Nicola Simbari (July 13, 1927 - December 11, 2012) was an Italian painter.

== Life and career ==

Though born in San Lucido, Calabria, Nicola Simbari was raised in Rome, where his father was an architect for the Vatican. He studied at the Accademia di Belle Arti di Roma and in the 1940s he began devoting himself to painting in a studio at Via del Babuino in central Rome. Simbari's early exposure to the architectural world had a lasting impression on his art, as he incorporated geometric forms and architectural structures into almost all of his paintings. He began to develop a distinct style stemming from impressions of life, nature, and the Mediterranean, impressions which abstractly reflect themselves in the purely vivid and passionate colors of his work. Simbari's originality and commercial appeal brought his art to exhibitions in London and New York by the 1950s, solidifying his international reputation.

Simbari was born in Calabria, Italy and this beautiful area greatly impacted his Mediterranean paintings: the blues of the ocean and sky, and the bright hues of the flowers. His family moved to Rome when he was young and his father worked there as a Vatican architect. Rome's art masterpieces so impressed Simbari that, by age 13, he decided to study art and enrolled at the Accademia delle Belle Arti. He opened his first studio in Rome at 22 years of age. Simbari's early works featured scenes from his childhood - gypsies, cafes, fishing villages, and the Italian countryside.

He saw success almost immediately, and shortly after a one-man show in London, he was commissioned to paint murals for the Italian Pavilion at the 1958 World's Fair in Brussels. His show "Le Cirque," reflected the same excitement on his canvases as is felt at an actual circus. The show was highly acclaimed in Paris, New York, Chicago, and Los Angeles. "When I paint, I'm like a writer," Simbari states, "I must have something to say. My paintings are like entries in a diary because they are all reactions to things I have seen or felt."

Mediterranean landscapes and paintings of contemporary European life are usually Simbari's subjects, although he also paints scenes of the Southwest. "There's terrific drama in the desert. It's mysterious and magical, and the most dramatic natural sculpture I've ever seen." Simbari's canvases are filled with color and emotion.

Simbari's works can be found in numerous museums and private and corporate collections around the world.

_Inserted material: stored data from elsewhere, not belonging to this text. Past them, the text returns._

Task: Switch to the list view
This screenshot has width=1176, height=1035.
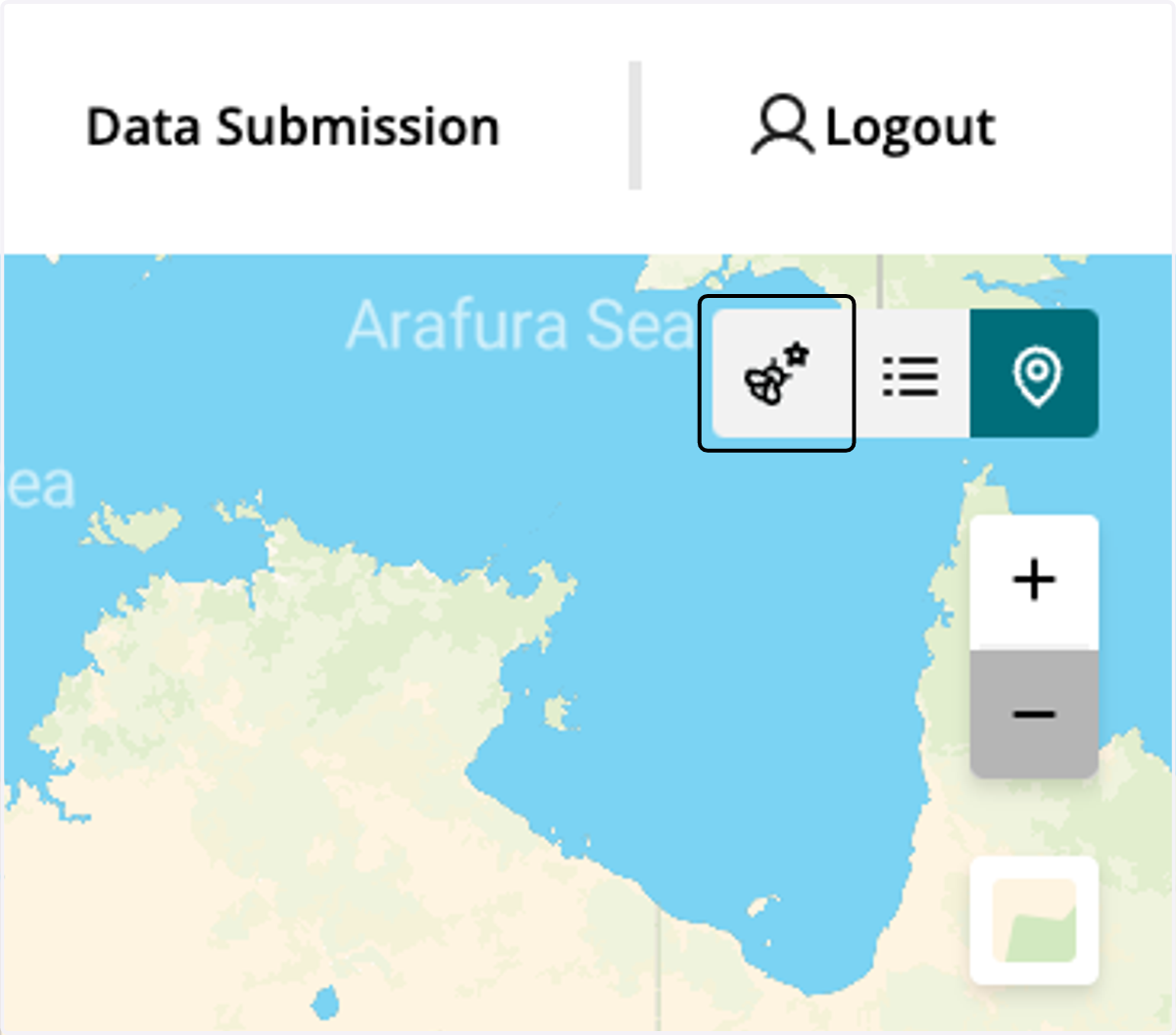Action: (x=909, y=373)
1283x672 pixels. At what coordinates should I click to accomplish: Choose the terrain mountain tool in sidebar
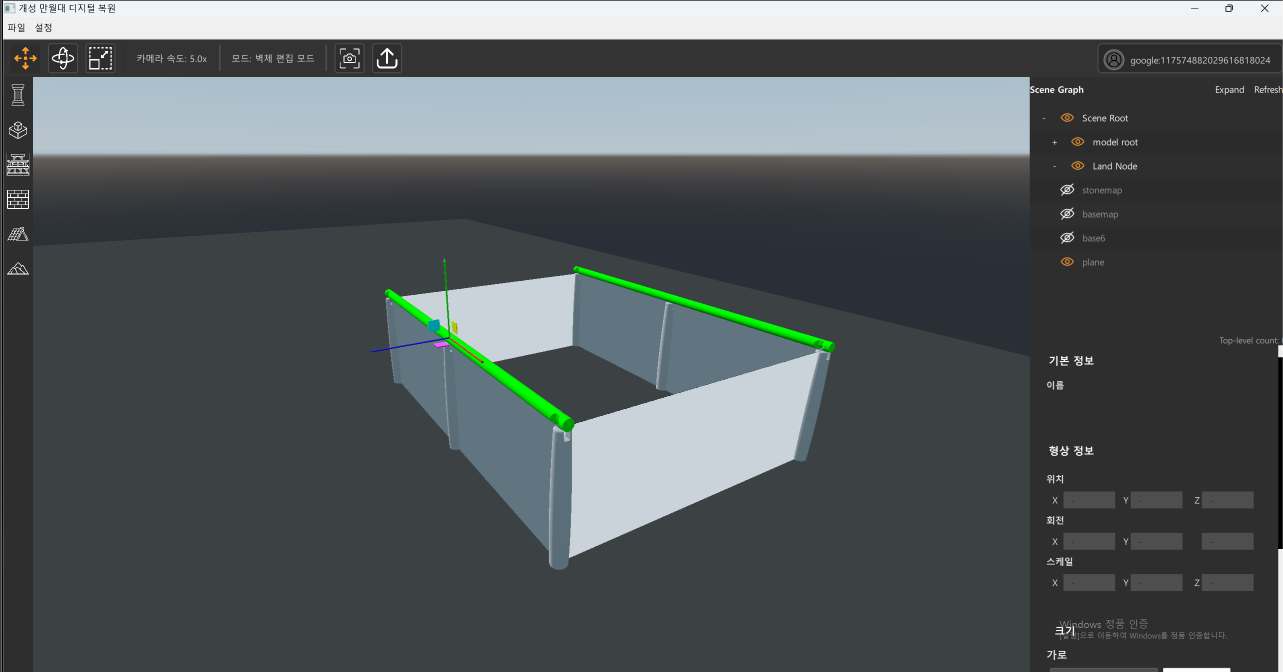pyautogui.click(x=18, y=268)
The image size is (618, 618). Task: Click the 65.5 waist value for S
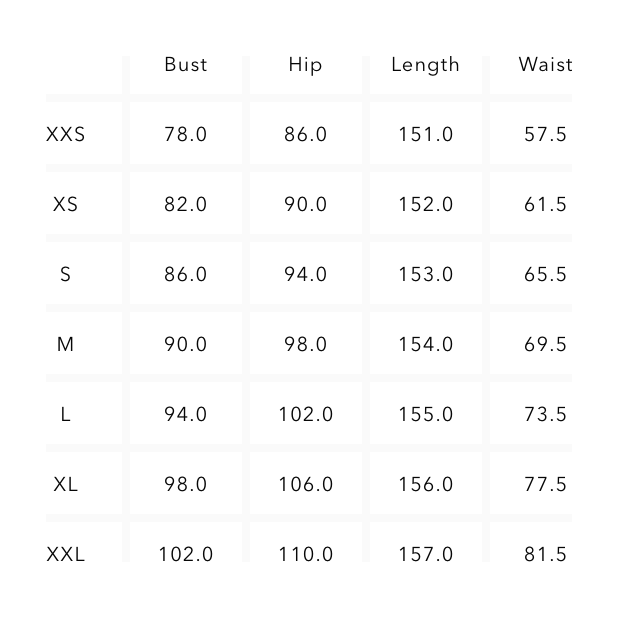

His paintings are in collections including the Bank of Tokyo and the Christian Dior Collection in Paris; Italian State Railways in Rome; Liberty Company in London; and Tulsa Bank of Commerce, Cincinnati Fine Arts Department, Exxon Corporation, General Mills Corporation, and Pepsico, in America.

Major American and English critics have called Simbari "thoroughly disarming"; one who paints "boldly and in a state of excitement"; "whose personal enthusiasm and enormous zest for life have much the same infectious appeal as do his paintings."

Nicola Simbari died on December 11, 2012, in Frascati, Lazio, Italy.